§ Texto citado:
'''

Boicotes ao heróis da guerra
Nos últimos anos, países da Europa Oriental têm discutido a remoção de monumentos relacionados à Segunda Guerra Mundial. Em Riga, na Letônia, por exemplo, o Monumento da Vitória foi desmontado, gerando controvérsia entre as comunidades locais. Na Estônia, um tanque do antigo regime foi retirado e levado a um museu, enquanto na Bulgária, um marco arquitetônico também de teor histórico continua no centro de debates públicos.
No livro sobre o Dia da Vitória, o autor chama a atenção para a gravidade desses acontecimentos. Nele, Visentini alerta que “autoridades, escritores e políticos ultraconservadores estadunidenses, acadêmicos ingleses politicamente conectados, governos europeus e movimentos ultranacionalistas do Leste Europeu estão negando à Rússia soviética qualquer relevância histórica na vitória aliada, mesmo ela tendo sofrido a metade das mortes no conflito.”
Em abril passado, a chefe da diplomacia da União Europeia, Kaja Kallas, estimulou líderes europeus a boicotarem o evento do Dia da Vitória em Moscou, no que seria um gesto de solidariedade à Ucrânia. Porém, Visentini aponta que, atualmente, o atual mandatário do país, Volodymyr Zelensky, tem ficado refém de partidos de extrema direita, que mantêm milícias armadas ativas.

'''

§ Dados de origem:
'''

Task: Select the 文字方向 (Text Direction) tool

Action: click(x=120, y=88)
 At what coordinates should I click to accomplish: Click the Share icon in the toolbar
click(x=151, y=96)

'''

§ Pedido 1:
Liste os países da Europa Oriental que o texto citado dá como exemplos da discussão sobre a remoção de monumentos da Segunda Guerra Mundial.
§ Pedido 2:
Responda, com base no texto citado, às perguntas abaixo.
(a) Em que cidade o Monumento da Vitória foi desmontado?
(b) Para onde foi levado o tanque retirado na Estônia?
(c) Que cargo ocupa Kaja Kallas?
§ Pedido 3:
Reproduza o trecho do texto citado que começa em "Boicotes ao heróis" e termina em "de debates públicos.".

§ Resposta 1:
Letônia, Estônia e Bulgária.

§ Resposta 2:
(a) Em Riga, na Letônia.
(b) Foi levado a um museu.
(c) Ela é a chefe da diplomacia da União Europeia.

§ Resposta 3:
Boicotes ao heróis da guerra
Nos últimos anos, países da Europa Oriental têm discutido a remoção de monumentos relacionados à Segunda Guerra Mundial. Em Riga, na Letônia, por exemplo, o Monumento da Vitória foi desmontado, gerando controvérsia entre as comunidades locais. Na Estônia, um tanque do antigo regime foi retirado e levado a um museu, enquanto na Bulgária, um marco arquitetônico também de teor histórico continua no centro de debates públicos.